PsyBridge: A Hybrid Intelligent Framework for Multi-Dimensional Mental Health Assessment and Decision Support

2026-06-22Artificial Intelligence

Artificial IntelligenceMachine Learning
AI summary

The authors created PsyBridge, a new system that combines different mental health tests and personal traits to better assess people's mental health. Unlike using just one test, PsyBridge uses multiple tools together to give clearer and more reliable results about mental health risks. They tested it on a made-up group of 500 people and found it worked better than using common tests alone. The study shows that adding thinking and personality information helps make clearer decisions, especially for people with moderate symptoms. PsyBridge could be useful in digital health and online care settings.

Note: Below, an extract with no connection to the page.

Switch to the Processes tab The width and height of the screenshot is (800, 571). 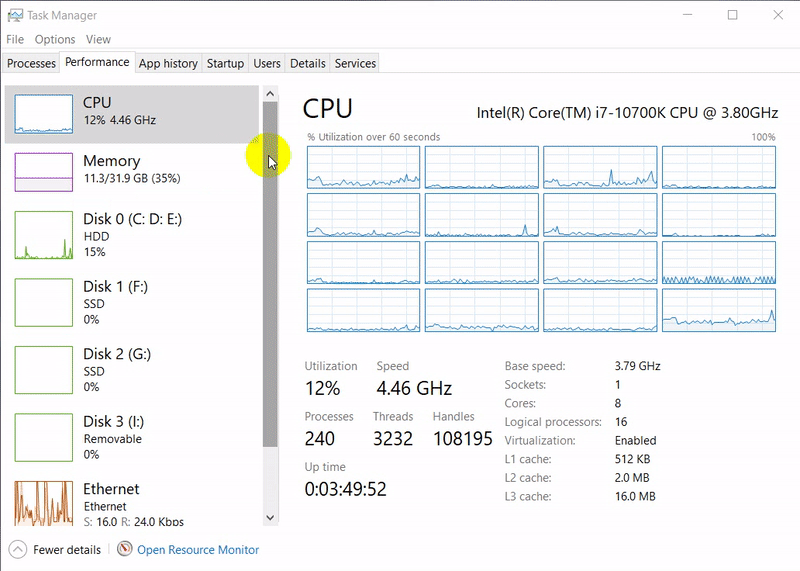pyautogui.click(x=31, y=63)

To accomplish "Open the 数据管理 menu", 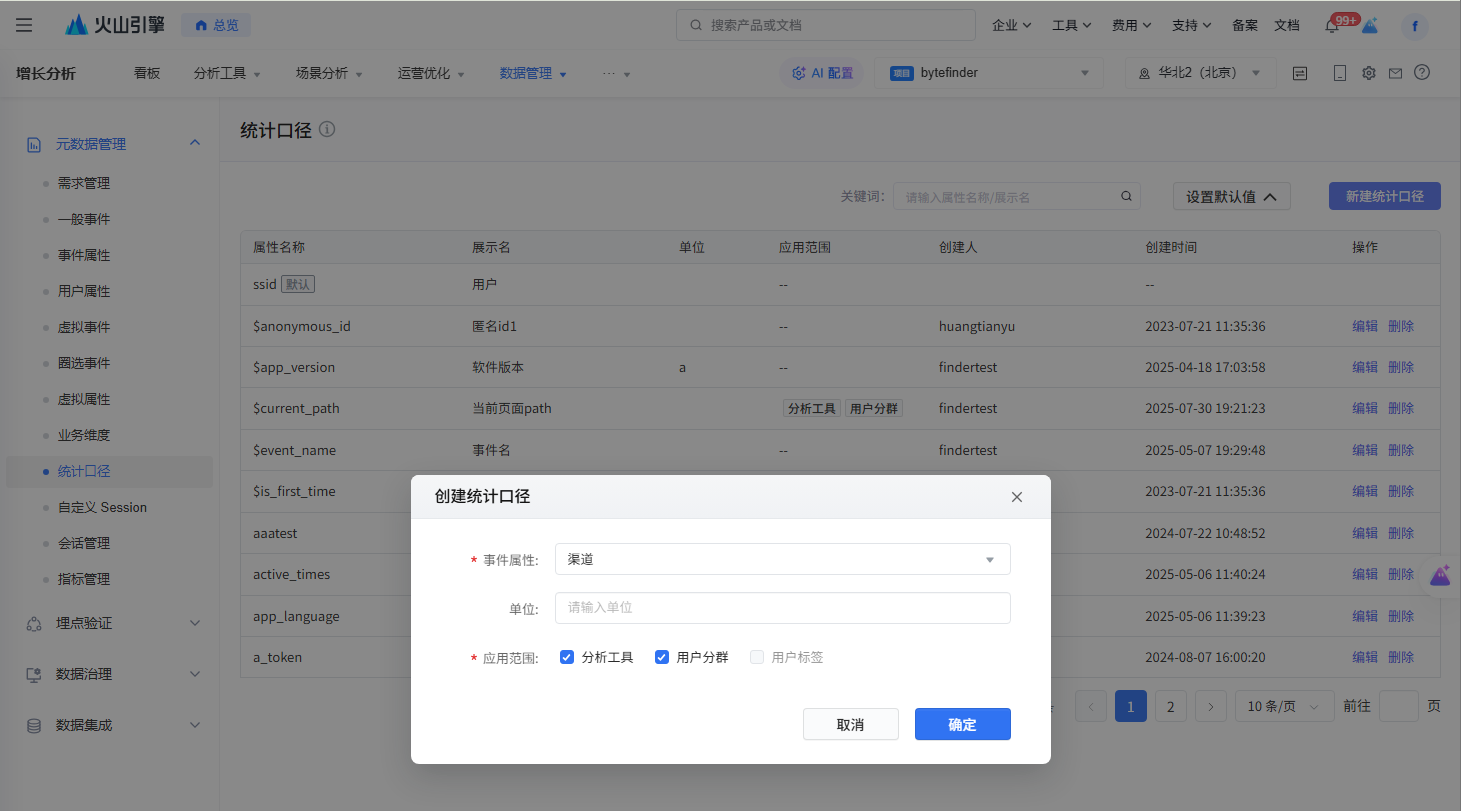I will (x=532, y=73).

PHQ-9GAD-7mental health assessmentcognitive evaluationpersonality profilingmachine learningdecision support systemsprecision and recallsemi-synthetic datatelehealth
Authors
Sunil Wanjari, Manish Thakre, Aayushi Asole, Sharwari Raut, Kwabena Adu-Duodu, Yinhao Li, Stanly Wilson
Abstract
Mental health assessment commonly relies on isolated screening instruments or data-driven models that often lack interpretability and multi-dimensional integration. Existing approaches frequently focus on individual indicators such as depression or anxiety while providing limited support for comprehensive and explainable decision-making. To address this limitation, this study proposes PsyBridge, a hybrid intelligent decision-support framework designed for multi-dimensional mental health assessment through the integration of clinically validated screening tools, cognitive evaluation, and personality profiling within a unified architecture. The proposed framework incorporates PHQ-9 and GAD-7 assessments alongside cognitive and behavioural indicators using a modular design and a weighted aggregation mechanism to generate interpretable mental health risk classifications and recommendations. To evaluate the framework, a semi-synthetic dataset consisting of 500 patient profiles representing varying severity levels was constructed based on clinically grounded score distributions. Experimental results demonstrate that PsyBridge achieves an overall accuracy of 0.84, outperforming standalone PHQ-9 and GAD-7 assessments while improving precision, recall, and F1-score. Sensitivity analysis and ablation studies further indicate that integrating cognitive and personality components contributes to more stable classification performance and reduces inconsistencies in moderate-risk prediction. The findings suggest that PsyBridge provides a scalable and interpretable approach for AI-assisted mental health decision support, particularly within digital healthcare and telehealth environments.